En résumé :
- Un projet totalitaire : le règlement Chat Control (CSAR) impose aux messageries de scanner tous les messages, même chiffrés, via du client-side scanning.
- Un risque énorme : soit-disant protéger les enfants, mais au prix de faux positifs massifs (jusqu’à 20 % en Irlande, selon The Guardian) et d’un précédent qui pourrait s’étendre aux opinions politiques ou sociales.
- Un tollé général : critiques du Service juridique du Conseil de l’UE et de l’EDPS, mobilisation citoyenne (Stop Scanning Me), menaces de retrait de Signal et Threema, et contestations médiatiques.
- Un paradoxe européen : l’UE, championne autoproclamée de la vie privée (RGPD), s’apprête à légaliser une surveillance généralisée, au risque d’affaiblir sa crédibilité et de provoquer une fuite des services respectueux du chiffrement.
La question paraît simple, presque consensuelle : qui oserait s’opposer à la lutte contre la pédopornographie en ligne ?
C’est précisément sur cette évidence morale que s’appuie le projet de règlement dit Chat Control, présenté par la Commission européenne en mai 2022. Officiellement, il ne s’agit que d’outiller les plateformes pour mieux détecter, signaler et bloquer la circulation d’images et de messages liés aux abus sexuels sur mineurs. Officieusement, beaucoup y voient une redoutable dérive : l’ouverture, sous couvert de vertu, d’un droit de regard permanent sur les communications privées des Européens.

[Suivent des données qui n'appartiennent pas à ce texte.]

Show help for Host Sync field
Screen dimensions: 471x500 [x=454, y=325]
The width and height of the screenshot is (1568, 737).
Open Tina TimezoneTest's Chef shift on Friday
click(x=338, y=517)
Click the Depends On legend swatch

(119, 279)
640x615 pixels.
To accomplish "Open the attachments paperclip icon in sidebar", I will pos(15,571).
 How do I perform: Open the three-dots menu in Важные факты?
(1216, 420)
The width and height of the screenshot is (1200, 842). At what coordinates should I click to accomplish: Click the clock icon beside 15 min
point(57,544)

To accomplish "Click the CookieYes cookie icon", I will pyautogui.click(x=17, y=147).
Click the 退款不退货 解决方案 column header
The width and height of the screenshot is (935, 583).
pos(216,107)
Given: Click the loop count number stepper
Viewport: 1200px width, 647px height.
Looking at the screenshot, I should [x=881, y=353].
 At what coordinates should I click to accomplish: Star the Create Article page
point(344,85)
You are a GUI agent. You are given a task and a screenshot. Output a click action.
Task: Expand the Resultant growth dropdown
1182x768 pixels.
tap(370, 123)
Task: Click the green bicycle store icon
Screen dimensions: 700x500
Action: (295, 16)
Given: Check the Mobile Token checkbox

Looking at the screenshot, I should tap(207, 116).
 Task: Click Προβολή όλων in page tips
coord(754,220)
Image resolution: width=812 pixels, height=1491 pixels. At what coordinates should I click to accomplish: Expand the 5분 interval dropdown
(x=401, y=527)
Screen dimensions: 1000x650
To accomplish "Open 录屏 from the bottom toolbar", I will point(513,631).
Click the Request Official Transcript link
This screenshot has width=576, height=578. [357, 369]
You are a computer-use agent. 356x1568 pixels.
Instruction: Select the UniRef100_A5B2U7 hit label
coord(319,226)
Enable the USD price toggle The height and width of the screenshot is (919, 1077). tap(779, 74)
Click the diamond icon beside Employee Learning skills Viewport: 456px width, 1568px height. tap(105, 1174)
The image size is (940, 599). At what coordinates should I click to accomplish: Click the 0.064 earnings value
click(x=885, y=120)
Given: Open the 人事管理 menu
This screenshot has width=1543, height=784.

Un dispositif d’une ampleur inédite
Le texte, officiellement intitulé Regulation to Prevent and Combat Child Sexual Abuse (CSAR), prévoit que les fournisseurs de messagerie analysent chaque message envoyé, chaque photo partagée, jusque dans les conversations chiffrées. Pour contourner le secret du chiffrement, le système recourt au client-side scanning : le contenu est inspecté directement sur l’appareil de l’utilisateur, avant même d’être chiffré et transmis (TechRadar).
L’échéance est proche : sous présidence danoise, un vote décisif du Conseil est attendu pour l’automne 2025. L’UE s’apprête donc à trancher : défendre la confidentialité des communications ou instaurer, pour la première fois, un régime de surveillance numérique préventive.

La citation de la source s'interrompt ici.